Uygun bedel genellikle yapı için gerekli olan arsa miktarının dava tarihindeki gerçek değeri olarak kabul edilmekte ise de büyük bir taşınmazın bir kısmının devri gerektiğinde geri kalan kısmın bedelinde noksanlıklar meydana gelecekse, bunlar taşınmaza bağlı öteki zararlar da göz önünde bulundurularak hak ve yarar dengesi kurulması suretiyle hesaplattırılmalı, iptale konu zemin bedeli arsa sahibine ödenmek üzere depo ettirilmeli, önceden ödenmiş bedel var ise bu miktar ödenecek bedelden mahsup edilmelidir.
d) Yukarıda değinilen üç koşulun yanısıra, yapının bulunduğu arazi parçası davalıya ait taşınmazın bir kısmını kapsıyor ise tescile konu olacak yer, inşaat alanı ile zorunlu kullanım alanını kapsayacağından mahkemece iptal ve tescile karar verebilmek için bu kısmın ana taşınmazdan ifrazının da mümkün olması gereklidir.

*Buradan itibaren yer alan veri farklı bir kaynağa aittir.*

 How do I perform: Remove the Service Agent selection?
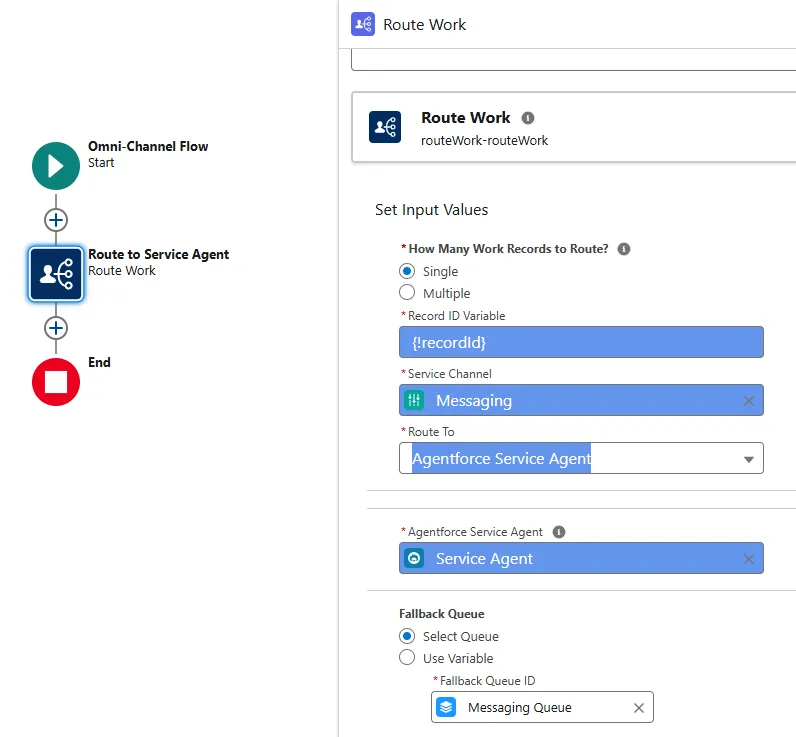(748, 559)
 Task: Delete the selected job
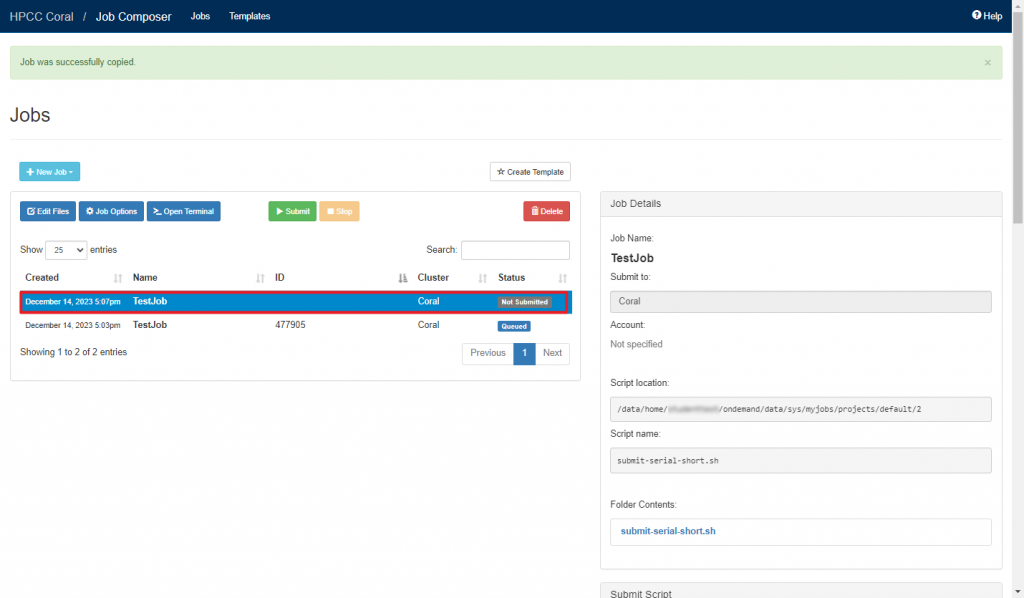click(544, 211)
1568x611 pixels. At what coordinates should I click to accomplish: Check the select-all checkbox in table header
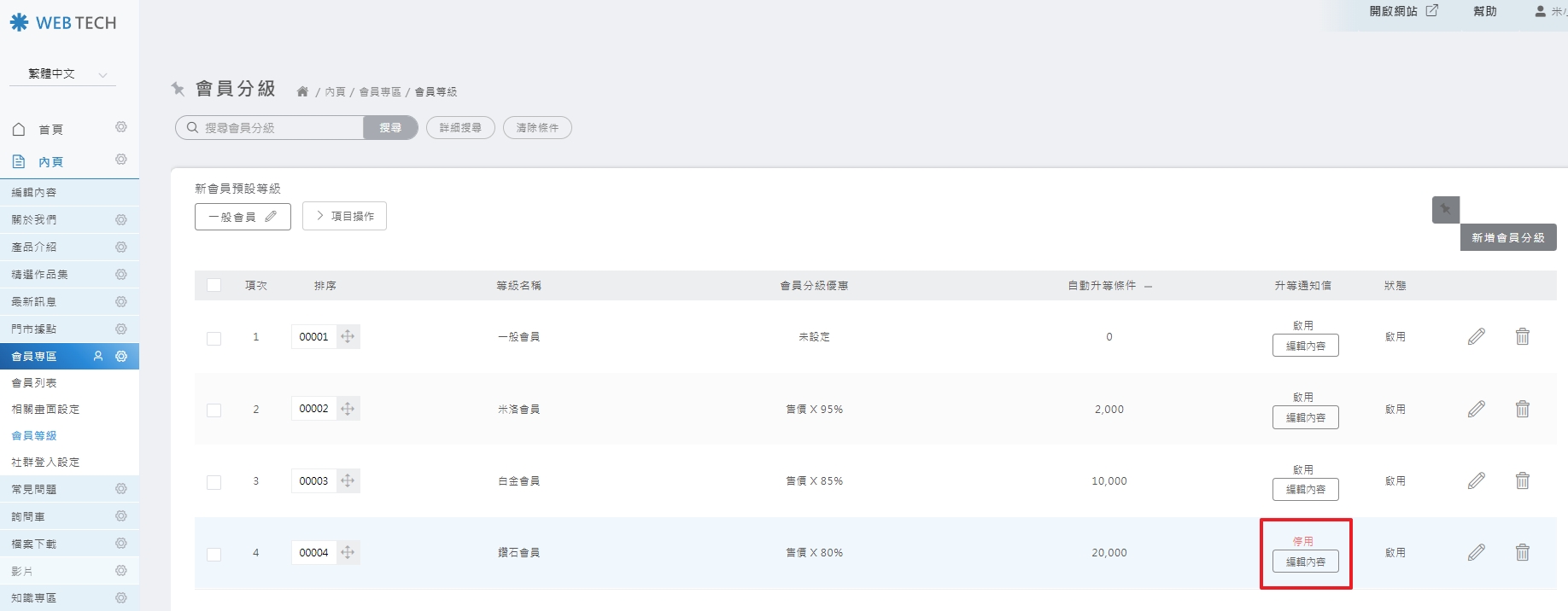[214, 286]
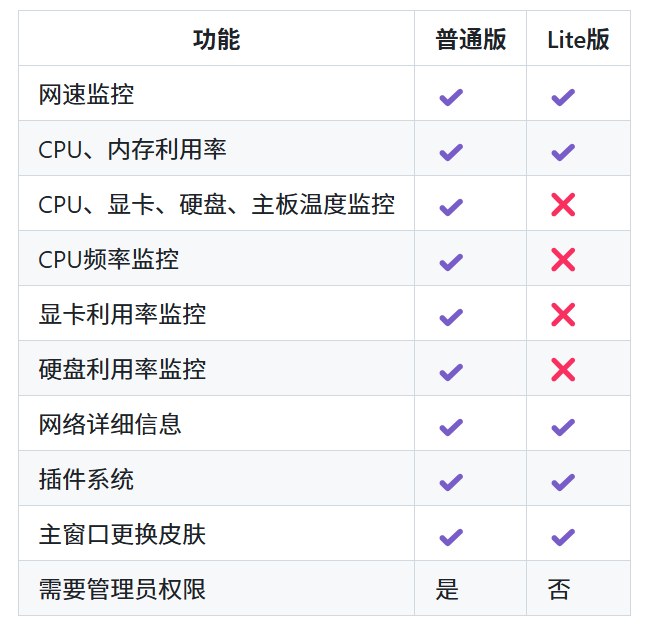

Yukarıda açıklanan ilkeler ışığında somut olaya gelince; dava konusu 1713 parsel sayılı taşınmazda kadastro tespiti 16.02.1988 tarihinde kesinleşmiş, taşınmaz bu tarih itibariyle çapa bağlanmıştır. Dosya içeriğinden, davacının dava konusu taşınmaza, taşınmaz çapa bağlandıktan sonra 1990 yılında bina yaptığı anlaşılmıştır. Çaplı taşınmazda iyiniyet iddiası dinlenemez. Bununla birlikte, bir kısım davalının savunmasında da belirttiği gibi davacı murisi adına kayıtlı 1712 parsel sayılı taşınmaz ile davalılara ait 1713 parsel sayılı taşınmazın tapuda karşılıklı olarak devri mümkünken davacının bu yola başvurmadan dava yoluyla tapu iptali ve tescil talep etmesi karşısında da, davacının iyi niyetli olduğundan söz edilemez.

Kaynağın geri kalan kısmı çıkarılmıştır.